▸ What to work on:
**a.** From the review of the film Annette, quote the part that opens with the words "Yet to its credit, Amazon, one" and closes with "mundanely unpredictable world.".
**b.** Write what comes next in the review of the film Annette, picking up after its final sentence.

▸ Given text:
As both a writer and a writing teacher I’m well aware of the pretention of the mere mention of the word ART and of all of the would-be artists who engage in it.

Whatever are you talking about?

Yet I’m equally aware of its power for both the art-makers and their audiences.  When it’s firing on all cylinders, at its best, it’s an unstoppable force for universal good. (Note:  Google the global impact of a once in a generation theatre piece of art like Hamilton).

Still, at its most screamingly, omni-presently ARTISTIC it does make you never want to go to another museum, watch another film or TV show, or even try to indulge in something as au-currant as TikTok ever, ever, ever again.

This weekend I spent 2 hours and 20 minutes watching a film called Annette starring Adam Driver and Marion Cotillard.  Let me state upfront that it’s a somewhat interesting though not thoroughly realized movie that has its moments even as it so often woefully and painfully disappoints.

We’re gonna talk about the puppet right… wait.. no?

Annette caused a ruckus at this year’s Cannes Film Festival, with any number of walkouts and boos the night it opened the film festival (Note: Exacerbated by the fest’s best director win for Leos Carax).

Yet to its credit, Amazon, one of the biggest corporations on the planet, saw fit to acquire the rights to it back in 2017, ensuring it a huge audience of subscribers with FREE ACCESS to this big risky artistic project.

That was a bold move four years ago but even more so now, in summer 2021, a time where we’ve all been aching for some diversion, or reeducation or just simple relief from the plain, glum depressiveness of our very, very mundanely unpredictable world.

Remember that there is an entire twitter community that goes after Ted Lasso, so, no one wins

Sadly, as a film, Annette is a master class in something I’d like to call artsiness gone bad.  That is to say it so revels in its difference that ultimately that is all that emerges.  It’s weirdness, it’s strangeness and its sheer differentness becomes its calling card – and its downfall.

Its ambition to out art the artsy works as a kind of creative COVID that virally swallows the whole effort whole, devouring every bit of the essential, energizing life force it might have provided us in trying times like these.

If only the filmmakers had simply told their story and not gotten so artily up our asses in every which way Annette could have really said something about whatever it was trying to say. 

Chair goes in!

Which is one of the issues of art that too stringently aspires to the groundbreaking and mind-blowing.  It forgets about the details and intricacies and nuances of the story it’s telling because it is forever trying to top itself in upending our expectations and challenging the status quo with, well…not very much.  Or, at the very least, not enough.  Or, more likely, too much.

Its star, Adam Driver, plays not so much a character but an idea.  A comic who isn’t funny, an archetypal bad boy because he dresses in black, rides a motorcycle and broods.  He lumbers and blusters his way through the world but also, quelle surprise, has a soft side.

And let’s not even start on the hair

It’s the same way with the woman he loves except she’s his complete opposite. That leaves its other star, Marion Cotillard, the task of projecting the isolated, sensitive, sweet-as-syrup voiced uber soprano.  A beloved public figure that plays a tragic heroine in seriously off the-wall operatic performance pieces that have somehow gained mass worldwide acceptance. 

Are they headed for tragedy?  Well, what do you think?  (Note:  Of course, you know what you think without having even seen it).

But even if your response was, well of course I know it’s a tragedy – it’s an opera for god sakes – but it will be interesting to understand the reasons behind all this BEHAVIOR, well, we never do.

▸ Records supplied:
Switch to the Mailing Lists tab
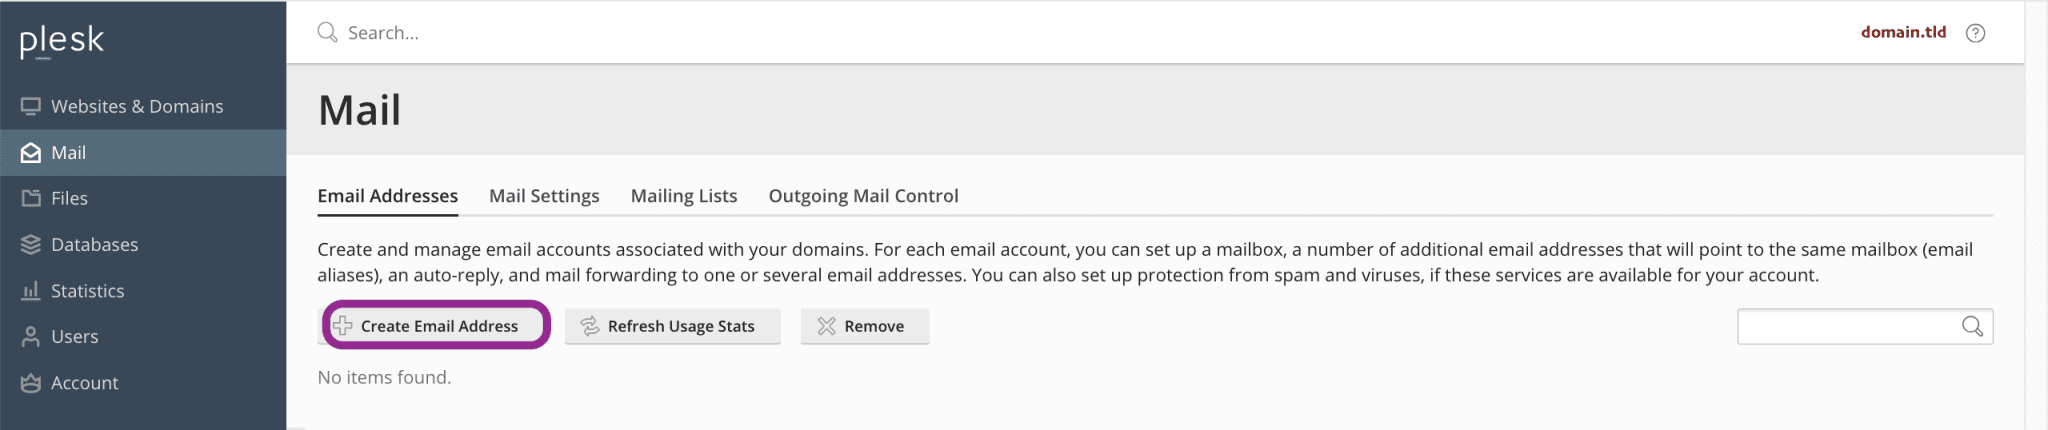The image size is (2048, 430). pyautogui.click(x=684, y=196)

* * *

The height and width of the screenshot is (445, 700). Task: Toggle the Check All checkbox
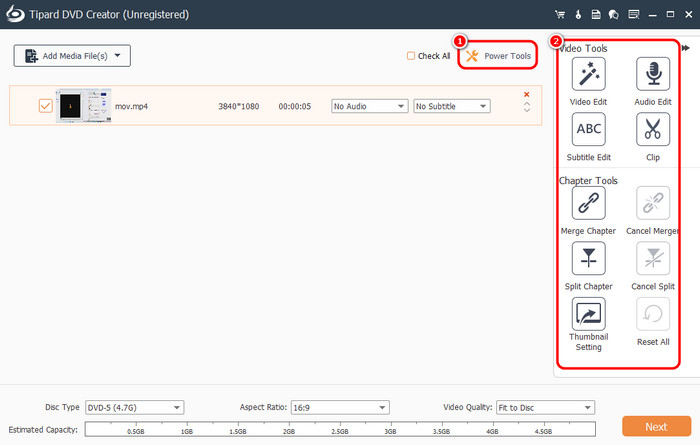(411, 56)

▸ Activity answers:
**a.**
Yet to its credit, Amazon, one of the biggest corporations on the planet, saw fit to acquire the rights to it back in 2017, ensuring it a huge audience of subscribers with FREE ACCESS to this big risky artistic project.

That was a bold move four years ago but even more so now, in summer 2021, a time where we’ve all been aching for some diversion, or reeducation or just simple relief from the plain, glum depressiveness of our very, very mundanely unpredictable world.

**b.**
Instead, we get events unfolding randomly with no real recognizable humanity or particular point of view.  More of a potluck smorgasbord with varied references to the demons of celebrity, the #MeToo toxic masculinity of it all, tropes of romantic codependence and addictive sex, and all the ultimate dissatisfactions to be found in marriage and parenting that one can literally shake a camera at.

… wait I think I can fit one more thing

And it’s all done in the guise of an opera, or rather opera-light, meaning most of the communication is sung by actors who don’t have particularly great voices even though they manage to get by. 

Real opera can get away with archetypal storytelling because we get swept up in the drama of the voices.  Movie rock operas like Ken Russell’s Tommy are visual delights that do the same.  And hybrid or real-life musicals like Jacques Demy’s Umbrellas of Cherbourg and Damien Chazelle’s La La Land spend a lot of time on design, story, character and annoying little things like motivation, back story and logic within their magical realism.

They might seem a little pretentious to many viewers but at the end of the day they have the weight and subtext to back it up.

They might at times alienate us and disengage from us, and annoy us, but we get what the stakes are and who the people are.  Lars von Trier’s Dancer in the Dark (2000) starring Bjork, another Cannes premiere of a different type of unbridled artsiness that went on to win the top Palme d’Or prize, went out on countless limbs but still managed to give us women, men and show-within-a-show imaginings that always felt living and breathing and fully alive even as it reveled in the artificial.

So… not this puppet? Right, gotcha

The best of these art films immerse, challenge and even alternately annoy some in the audience as they push boundaries.  But they also try to engage us in stories that go deep into the psyche of their characters even as they exhaustively bend the rules of the worlds in which they choose to exist.

Meaning: they embrace the conceit of artiness without being engulfed by it and thus becoming its victim.

After watching Annette I read almost two dozen reviews of it on Rotten Tomatoes (Note: Because what else do I have to do?) and almost half came to the exact same conclusion.  Annette is a film that can’t entirely be recommended but, as all of these top critics wrote in different ways, they were ultimately glad it was made because, well, at least it was something different.

Ehhh… I don’t know about that

The latter is a misleading, partial truth at best and ultimately just plain lazy, which is pretty much the worst you can be as a writer.  One can be glad something is different but if one is going to be different and be praised for it (Note: Or do the praising), it comes with the obligation to go deeper and to attempt to be better.  Not to simply frolic in a trough of tropes, technical acumen and irresistible actorly flourishes, set to one’s own original music.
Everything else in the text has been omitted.